Fragile X Disorders

Fragile X Premutation

Background and Prevalence

The Fragile X premutation may also present with a spectrum of disorders related to the fragile X gene, FMR1. Estimated frequencies of individuals carrying the premutation are approximately 1:850 males and 1:300 females.

Cause

Similar to fragile X syndrome, the fragile X premutation results from a mutation in the FMR1 gene, in which 55-200 CGG repeats are present. Individuals who have the premutation are commonly referred to as premutation “carriers.” Female premutation carriers are at risk of having the number of CGG repeats expand when passing on the gene mutation to a child. 

Symptoms

There are three well-characterized conditions, Fragile X Tremor Ataxia Syndrome (FXTAS), Fragile X Premature Ovarian Insufficiency (FXPOI), and most recently, Fragile X-Associated Neuropsychiatric Disorders (FXAND) that have been associated with the premutation, in addition to a wide spectrum of other medical, reproductive, cognitive, and psychiatric features, primarily in females, suggested to be associated with premutation in the FMR1 gene. Cognitive abilities are often within the normal range and may be associated with learning disabilities and/or executive functioning problems.  Psychological problems, such as anxiety and depression, are relatively common among individuals with the premutation.

Treatment

As with fragile X syndrome, there is no cure for the fragile X premutation.
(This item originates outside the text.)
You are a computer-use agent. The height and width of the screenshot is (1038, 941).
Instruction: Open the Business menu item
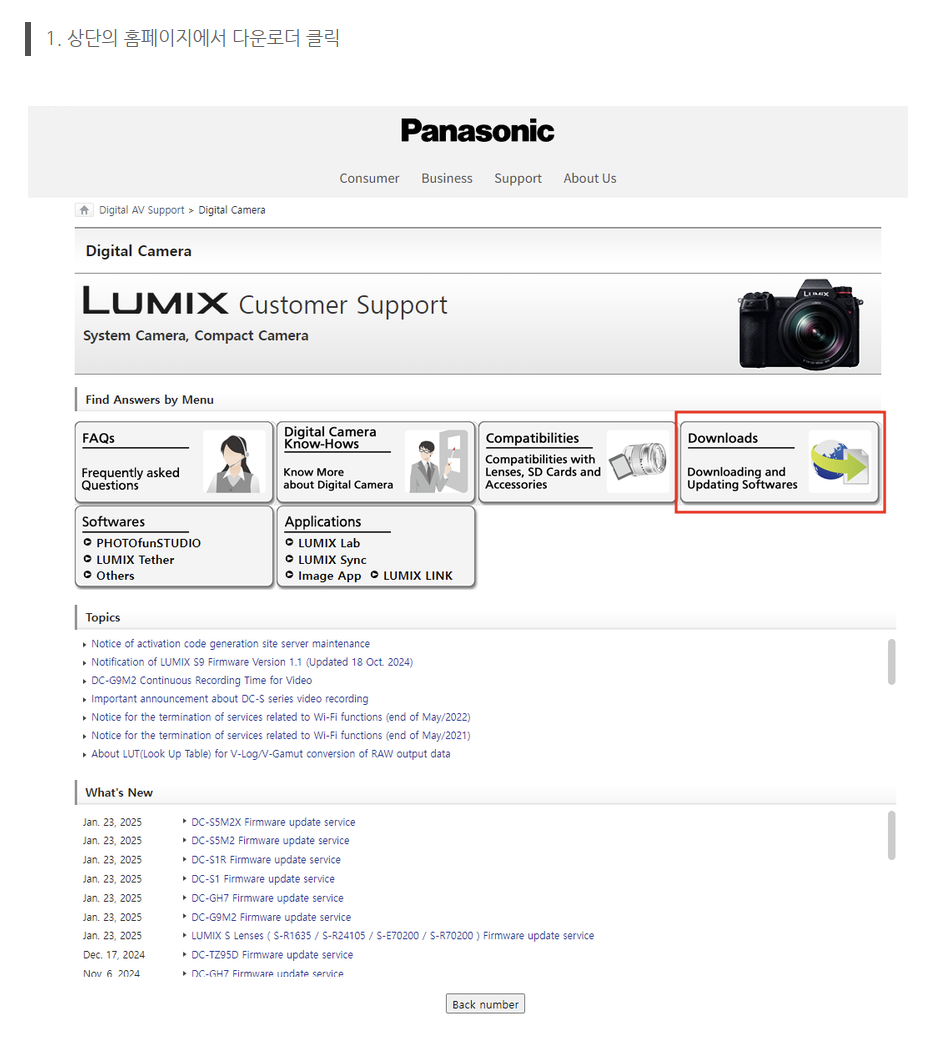[x=447, y=178]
Given that symptoms of the premutation are highly variable and can change of time, we recommend adult patients with the premutation be evaluated in our premutation carrier clinic at the University Hospital to determine if further evaluation of cognitive, behavioral, or psychological problems associated with the premutation would be helpful and direct treatments, when available. Several web sites, including the National Fragile X Foundation (fragilex.org) provide information about disorders related to mutations of the FMR1 gene.